MATERIAL TO PROCESS -
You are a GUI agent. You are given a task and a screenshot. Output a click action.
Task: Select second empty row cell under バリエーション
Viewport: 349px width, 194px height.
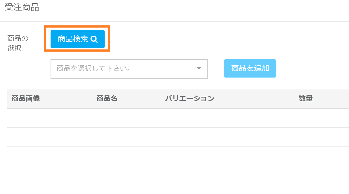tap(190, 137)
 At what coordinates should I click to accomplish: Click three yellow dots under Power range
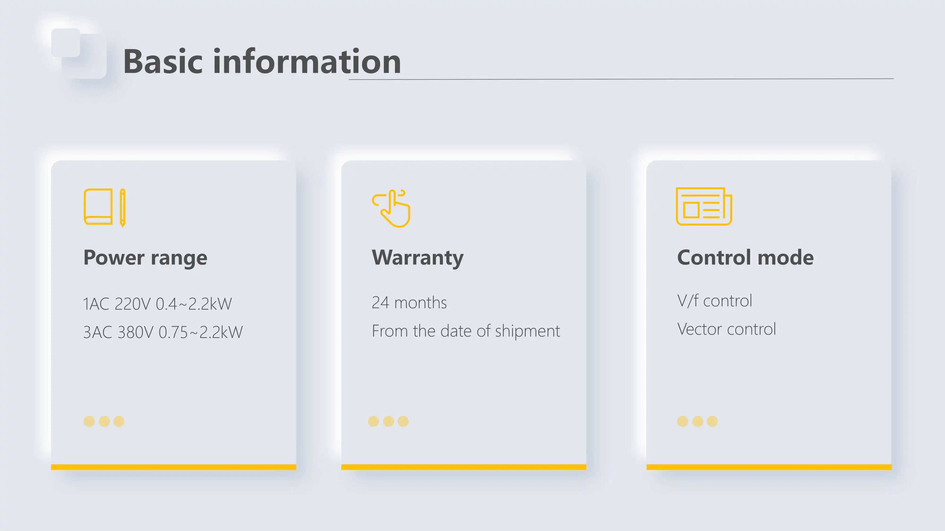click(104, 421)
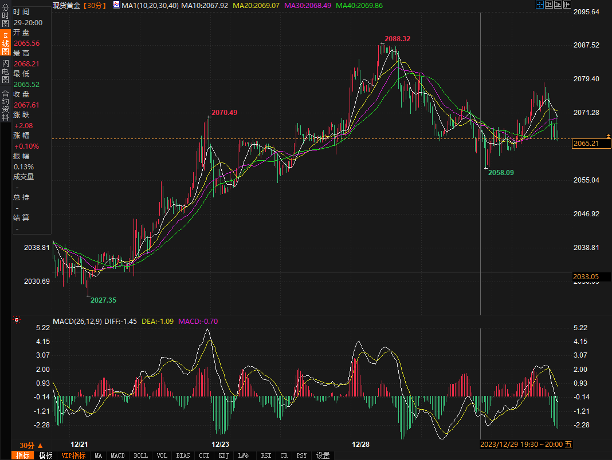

...

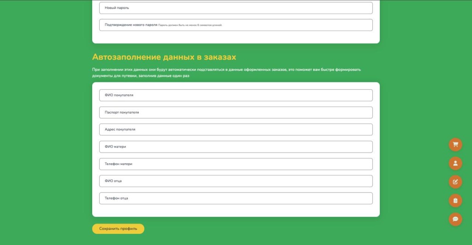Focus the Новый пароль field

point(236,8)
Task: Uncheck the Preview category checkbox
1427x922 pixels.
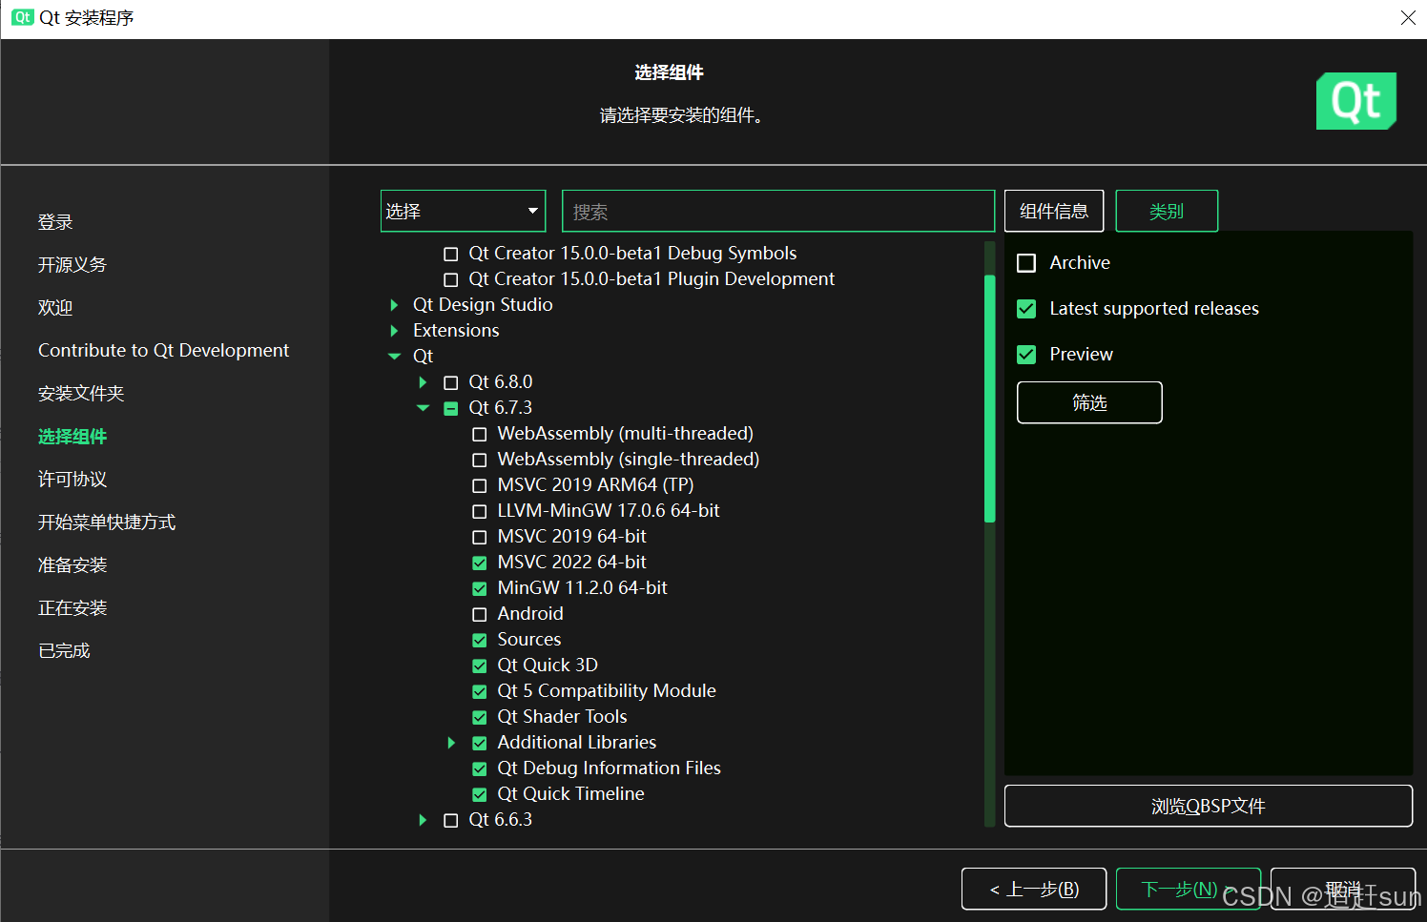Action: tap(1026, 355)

* * *

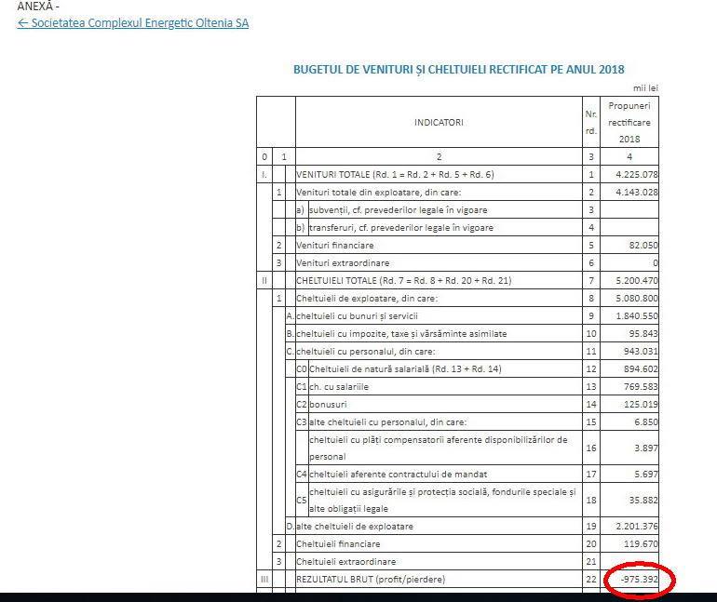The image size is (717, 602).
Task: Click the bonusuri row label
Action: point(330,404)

THE REQUEST - Express the records from the line that contains "Focus the Новый пароль field" through the line that contains "Action: tap(1026, 355)" as a Markdown table with the columns Row and Record line. Skip blank lines and leave the pictures out.

EXERCISE RESPONSE -
| Row | Record line |
|---|---|
| 1 | Focus the Новый пароль field |
| 2 | point(236,8) |
| 3 | Task: Uncheck the Preview category checkbox |
| 4 | 1427x922 pixels. |
| 5 | Action: tap(1026, 355) |